Reproduce the listing below verbatim.
>> Begin
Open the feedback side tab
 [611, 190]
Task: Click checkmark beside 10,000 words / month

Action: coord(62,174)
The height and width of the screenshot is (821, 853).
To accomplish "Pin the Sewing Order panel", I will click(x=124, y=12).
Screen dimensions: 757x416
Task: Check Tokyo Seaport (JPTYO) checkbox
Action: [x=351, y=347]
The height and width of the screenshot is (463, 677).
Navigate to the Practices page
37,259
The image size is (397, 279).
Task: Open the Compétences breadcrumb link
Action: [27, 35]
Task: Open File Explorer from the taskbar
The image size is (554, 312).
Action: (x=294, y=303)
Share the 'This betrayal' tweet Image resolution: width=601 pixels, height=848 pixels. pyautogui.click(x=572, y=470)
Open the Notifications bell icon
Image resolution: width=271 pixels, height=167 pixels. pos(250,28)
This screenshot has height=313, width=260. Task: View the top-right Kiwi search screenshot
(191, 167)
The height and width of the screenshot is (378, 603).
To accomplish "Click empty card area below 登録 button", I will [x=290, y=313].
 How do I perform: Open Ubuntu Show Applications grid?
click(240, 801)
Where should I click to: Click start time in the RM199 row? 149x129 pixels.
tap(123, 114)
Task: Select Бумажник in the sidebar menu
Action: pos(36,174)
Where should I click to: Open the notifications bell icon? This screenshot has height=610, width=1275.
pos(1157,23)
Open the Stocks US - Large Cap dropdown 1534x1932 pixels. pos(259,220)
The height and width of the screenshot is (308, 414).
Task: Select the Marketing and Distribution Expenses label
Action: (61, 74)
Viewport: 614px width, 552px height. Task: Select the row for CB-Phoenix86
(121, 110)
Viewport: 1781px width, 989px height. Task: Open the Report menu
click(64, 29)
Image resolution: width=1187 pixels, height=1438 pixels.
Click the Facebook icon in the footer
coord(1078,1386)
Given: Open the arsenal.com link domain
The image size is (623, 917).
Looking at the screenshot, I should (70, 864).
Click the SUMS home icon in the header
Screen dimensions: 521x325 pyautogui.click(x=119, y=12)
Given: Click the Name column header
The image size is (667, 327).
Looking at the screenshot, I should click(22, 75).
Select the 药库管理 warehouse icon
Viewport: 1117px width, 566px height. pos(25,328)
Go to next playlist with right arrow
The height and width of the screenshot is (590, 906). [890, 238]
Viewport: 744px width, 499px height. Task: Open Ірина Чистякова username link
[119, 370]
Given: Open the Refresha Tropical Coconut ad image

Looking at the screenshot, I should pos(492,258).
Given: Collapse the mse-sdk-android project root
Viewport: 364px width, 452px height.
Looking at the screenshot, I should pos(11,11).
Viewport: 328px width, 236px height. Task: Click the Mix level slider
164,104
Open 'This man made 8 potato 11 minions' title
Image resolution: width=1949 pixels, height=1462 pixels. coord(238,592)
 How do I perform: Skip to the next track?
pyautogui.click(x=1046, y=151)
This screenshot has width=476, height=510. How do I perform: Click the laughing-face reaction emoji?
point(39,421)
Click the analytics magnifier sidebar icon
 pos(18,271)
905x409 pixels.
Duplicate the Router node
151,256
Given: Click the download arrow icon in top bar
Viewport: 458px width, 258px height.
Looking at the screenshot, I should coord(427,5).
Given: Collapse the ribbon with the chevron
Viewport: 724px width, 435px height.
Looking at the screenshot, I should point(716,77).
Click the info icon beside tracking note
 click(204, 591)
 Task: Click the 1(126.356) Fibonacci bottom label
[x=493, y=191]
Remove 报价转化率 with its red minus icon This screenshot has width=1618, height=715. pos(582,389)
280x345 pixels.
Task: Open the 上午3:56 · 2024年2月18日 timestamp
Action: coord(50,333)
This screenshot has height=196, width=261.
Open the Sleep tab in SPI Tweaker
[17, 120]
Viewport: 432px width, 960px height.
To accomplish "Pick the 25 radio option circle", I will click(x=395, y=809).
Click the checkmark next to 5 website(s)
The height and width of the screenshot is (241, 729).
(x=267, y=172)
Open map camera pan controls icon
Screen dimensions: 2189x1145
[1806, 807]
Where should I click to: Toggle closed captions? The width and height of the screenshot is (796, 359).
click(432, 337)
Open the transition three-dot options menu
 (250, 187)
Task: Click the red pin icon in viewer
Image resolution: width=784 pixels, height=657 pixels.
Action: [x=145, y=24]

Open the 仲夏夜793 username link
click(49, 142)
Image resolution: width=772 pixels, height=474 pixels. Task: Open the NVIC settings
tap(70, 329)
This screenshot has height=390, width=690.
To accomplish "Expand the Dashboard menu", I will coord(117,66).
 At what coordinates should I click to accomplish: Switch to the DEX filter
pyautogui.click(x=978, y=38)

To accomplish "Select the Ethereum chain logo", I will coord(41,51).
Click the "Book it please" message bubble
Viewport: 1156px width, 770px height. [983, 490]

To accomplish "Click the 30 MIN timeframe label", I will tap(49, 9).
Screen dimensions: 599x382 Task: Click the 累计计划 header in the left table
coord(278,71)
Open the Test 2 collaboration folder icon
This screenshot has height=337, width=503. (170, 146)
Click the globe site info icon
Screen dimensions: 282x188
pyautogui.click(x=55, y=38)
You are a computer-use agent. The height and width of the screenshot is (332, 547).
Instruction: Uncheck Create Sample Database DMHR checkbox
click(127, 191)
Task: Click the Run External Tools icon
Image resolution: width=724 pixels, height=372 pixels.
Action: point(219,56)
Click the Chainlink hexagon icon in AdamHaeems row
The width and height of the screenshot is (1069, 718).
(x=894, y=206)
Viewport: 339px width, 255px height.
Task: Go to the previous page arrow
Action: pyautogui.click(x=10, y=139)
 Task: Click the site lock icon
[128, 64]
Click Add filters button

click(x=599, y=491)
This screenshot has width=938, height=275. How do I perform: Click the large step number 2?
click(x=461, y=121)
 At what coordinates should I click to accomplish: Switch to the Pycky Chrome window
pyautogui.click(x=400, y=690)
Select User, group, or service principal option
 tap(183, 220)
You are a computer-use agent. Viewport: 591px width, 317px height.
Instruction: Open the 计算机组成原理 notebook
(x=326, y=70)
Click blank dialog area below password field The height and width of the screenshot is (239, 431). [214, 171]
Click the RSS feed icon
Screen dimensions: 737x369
>> End
## Exercise output:
Open the feedback side tab
 [611, 190]
Task: Click checkmark beside 10,000 words / month

Action: coord(62,174)
The height and width of the screenshot is (821, 853).
To accomplish "Pin the Sewing Order panel", I will click(x=124, y=12).
Screen dimensions: 757x416
Task: Check Tokyo Seaport (JPTYO) checkbox
Action: [x=351, y=347]
The height and width of the screenshot is (463, 677).
Navigate to the Practices page
37,259
The image size is (397, 279).
Task: Open the Compétences breadcrumb link
Action: [27, 35]
Task: Open File Explorer from the taskbar
The image size is (554, 312).
Action: (x=294, y=303)
Share the 'This betrayal' tweet Image resolution: width=601 pixels, height=848 pixels. pyautogui.click(x=572, y=470)
Open the Notifications bell icon
Image resolution: width=271 pixels, height=167 pixels. pos(250,28)
This screenshot has height=313, width=260. Task: View the top-right Kiwi search screenshot
(191, 167)
The height and width of the screenshot is (378, 603).
To accomplish "Click empty card area below 登録 button", I will [x=290, y=313].
 How do I perform: Open Ubuntu Show Applications grid?
click(240, 801)
Where should I click to: Click start time in the RM199 row? 149x129 pixels.
tap(123, 114)
Task: Select Бумажник in the sidebar menu
Action: pos(36,174)
Where should I click to: Open the notifications bell icon? This screenshot has height=610, width=1275.
pos(1157,23)
Open the Stocks US - Large Cap dropdown 1534x1932 pixels. pos(259,220)
The height and width of the screenshot is (308, 414).
Task: Select the Marketing and Distribution Expenses label
Action: (61, 74)
Viewport: 614px width, 552px height. Task: Select the row for CB-Phoenix86
(121, 110)
Viewport: 1781px width, 989px height. Task: Open the Report menu
click(64, 29)
Image resolution: width=1187 pixels, height=1438 pixels.
Click the Facebook icon in the footer
coord(1078,1386)
Given: Open the arsenal.com link domain
The image size is (623, 917).
Looking at the screenshot, I should (70, 864).
Click the SUMS home icon in the header
Screen dimensions: 521x325 pyautogui.click(x=119, y=12)
Given: Click the Name column header
The image size is (667, 327).
Looking at the screenshot, I should click(22, 75).
Select the 药库管理 warehouse icon
Viewport: 1117px width, 566px height. pos(25,328)
Go to next playlist with right arrow
The height and width of the screenshot is (590, 906). [890, 238]
Viewport: 744px width, 499px height. Task: Open Ірина Чистякова username link
[119, 370]
Given: Open the Refresha Tropical Coconut ad image

Looking at the screenshot, I should pos(492,258).
Given: Collapse the mse-sdk-android project root
Viewport: 364px width, 452px height.
Looking at the screenshot, I should pos(11,11).
Viewport: 328px width, 236px height. Task: Click the Mix level slider
164,104
Open 'This man made 8 potato 11 minions' title
Image resolution: width=1949 pixels, height=1462 pixels. coord(238,592)
 How do I perform: Skip to the next track?
pyautogui.click(x=1046, y=151)
This screenshot has width=476, height=510. How do I perform: Click the laughing-face reaction emoji?
point(39,421)
Click the analytics magnifier sidebar icon
 pos(18,271)
905x409 pixels.
Duplicate the Router node
151,256
Given: Click the download arrow icon in top bar
Viewport: 458px width, 258px height.
Looking at the screenshot, I should coord(427,5).
Given: Collapse the ribbon with the chevron
Viewport: 724px width, 435px height.
Looking at the screenshot, I should point(716,77).
Click the info icon beside tracking note
 click(204, 591)
 Task: Click the 1(126.356) Fibonacci bottom label
[x=493, y=191]
Remove 报价转化率 with its red minus icon This screenshot has width=1618, height=715. pos(582,389)
280x345 pixels.
Task: Open the 上午3:56 · 2024年2月18日 timestamp
Action: coord(50,333)
This screenshot has height=196, width=261.
Open the Sleep tab in SPI Tweaker
[17, 120]
Viewport: 432px width, 960px height.
To accomplish "Pick the 25 radio option circle", I will click(x=395, y=809).
Click the checkmark next to 5 website(s)
The height and width of the screenshot is (241, 729).
(x=267, y=172)
Open map camera pan controls icon
Screen dimensions: 2189x1145
[1806, 807]
Where should I click to: Toggle closed captions? The width and height of the screenshot is (796, 359).
click(432, 337)
Open the transition three-dot options menu
 (250, 187)
Task: Click the red pin icon in viewer
Image resolution: width=784 pixels, height=657 pixels.
Action: [x=145, y=24]

Open the 仲夏夜793 username link
click(49, 142)
Image resolution: width=772 pixels, height=474 pixels. Task: Open the NVIC settings
tap(70, 329)
This screenshot has height=390, width=690.
To accomplish "Expand the Dashboard menu", I will coord(117,66).
 At what coordinates should I click to accomplish: Switch to the DEX filter
pyautogui.click(x=978, y=38)

To accomplish "Select the Ethereum chain logo", I will coord(41,51).
Click the "Book it please" message bubble
Viewport: 1156px width, 770px height. [983, 490]

To accomplish "Click the 30 MIN timeframe label", I will tap(49, 9).
Screen dimensions: 599x382 Task: Click the 累计计划 header in the left table
coord(278,71)
Open the Test 2 collaboration folder icon
This screenshot has height=337, width=503. (170, 146)
Click the globe site info icon
Screen dimensions: 282x188
pyautogui.click(x=55, y=38)
You are a computer-use agent. The height and width of the screenshot is (332, 547).
Instruction: Uncheck Create Sample Database DMHR checkbox
click(127, 191)
Task: Click the Run External Tools icon
Image resolution: width=724 pixels, height=372 pixels.
Action: point(219,56)
Click the Chainlink hexagon icon in AdamHaeems row
The width and height of the screenshot is (1069, 718).
(x=894, y=206)
Viewport: 339px width, 255px height.
Task: Go to the previous page arrow
Action: pyautogui.click(x=10, y=139)
 Task: Click the site lock icon
[128, 64]
Click Add filters button

click(x=599, y=491)
This screenshot has width=938, height=275. How do I perform: Click the large step number 2?
click(x=461, y=121)
 At what coordinates should I click to accomplish: Switch to the Pycky Chrome window
pyautogui.click(x=400, y=690)
Select User, group, or service principal option
 tap(183, 220)
You are a computer-use agent. Viewport: 591px width, 317px height.
Instruction: Open the 计算机组成原理 notebook
(x=326, y=70)
Click blank dialog area below password field The height and width of the screenshot is (239, 431). [214, 171]
Click the RSS feed icon
Screen dimensions: 737x369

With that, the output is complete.